_Goal A_. In the forum post below about parsing FASTA results, copy word for word the stretch from "[Bioperl-l] problems running" through "will help people.".
_Goal B_. According to the forum post below about parsing FASTA results, which file should be updated from CVS to handle the changed format?

[Bioperl-l] problems running Bio::SearchIO on the FASTA results
Jason Stajich
jason.stajich at duke.edu
Tue Dec 28 14:18:01 EST 2004
Christie - this has to do with how the FASTA format has changed with
the latest releases. The parser has been updated to handle the changed
format -update Bio/SearchIO/fasta.pm file from CVS or grab it here;
http://bioperl.org/SRC/
I did not put these changes on the 1.4 branch as I didn't think we'd be
releasing off that branch, but I can merge the changes there as well if
it will help people.
-jason
> Hi folks,
>
> I'm wondering if anybody here is currently parsing the results of
> the FASTA program with Bio::SearchIO. I'm running into a problem very
> early on in the process, right at the moment of trying to parse a
> result.

_Source excerpt_.
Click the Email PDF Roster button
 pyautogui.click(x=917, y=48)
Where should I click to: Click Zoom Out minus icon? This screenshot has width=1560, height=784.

_Exercise result A_.
[Bioperl-l] problems running Bio::SearchIO on the FASTA results
Jason Stajich
jason.stajich at duke.edu
Tue Dec 28 14:18:01 EST 2004
Christie - this has to do with how the FASTA format has changed with
the latest releases. The parser has been updated to handle the changed
format -update Bio/SearchIO/fasta.pm file from CVS or grab it here;
http://bioperl.org/SRC/
I did not put these changes on the 1.4 branch as I didn't think we'd be
releasing off that branch, but I can merge the changes there as well if
it will help people.

_Exercise result B_. Bio/SearchIO/fasta.pm